41. Using fmask to mask water pixels#

41.1. Intoduction#

  • Download the fmask.ipynb notebook from week7 in our gdrive folder

  • Download the folder downloads/vancouver/week7 containing the clipped tif files produced by v0.2 of Clipping multiple bands– v0.3 and a new fmask file ~/repos/a301/satdata/landsat/vancouver

In Making color composite (“false color”) images we created false color images using 3 bands. One problem with those images is that half of the scene was water, which we aren’t particularly interested in. In this notebook we use a mask file downloaded from NASA (HLS.L30.T10UDV.2015165T190019.v2.0.Fmask.tif) using Landsat 1: Dowloading Landsat and Sentinel data from NASA to remove all the water pixels. It cleans up the joint histograms significantly.
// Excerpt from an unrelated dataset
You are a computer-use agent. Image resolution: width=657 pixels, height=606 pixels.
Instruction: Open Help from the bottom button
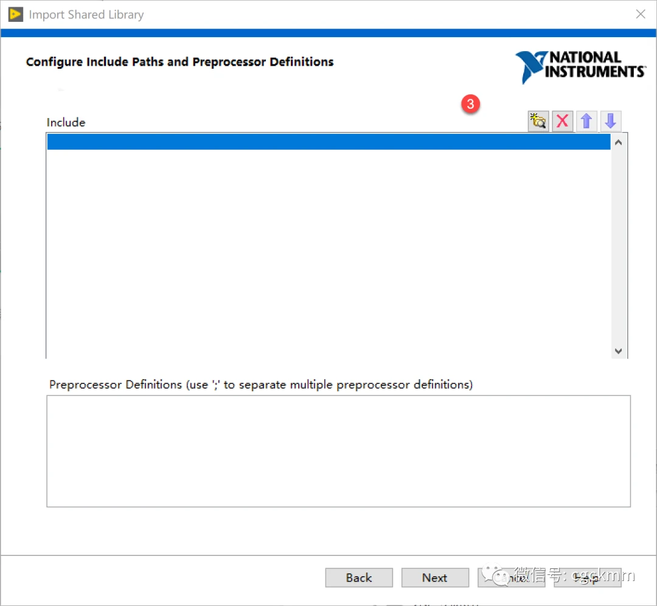point(587,577)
41.2. Read in the clipped image#

Copy some code from Making color composite (“false color”) images

import xarray
import rioxarray
from pathlib import Path
from matplotlib import pyplot as plt
import numpy as np
import seaborn as sns
from skimage import exposure, img_as_ubyte
from IPython.display import Image
from a301_lib import make_pal

41.2.1. Add the fmask to the list#

data_dir = Path().home() / 'repos/a301/satdata/landsat/vancouver'
blue = list(data_dir.glob('**/*Blue*tif'))[0]
red = list(data_dir.glob('**/*Red*tif'))[0]
green = list(data_dir.glob('**/*Green*tif'))[0]
nir =  list(data_dir.glob('**/*NIR*tif'))[0]
fmask =  list(data_dir.glob('**/*Fmask*tif'))[0]
band_dict = dict(zip(('red','green','nir','blue','fmask'),(red,green,nir,blue,fmask)))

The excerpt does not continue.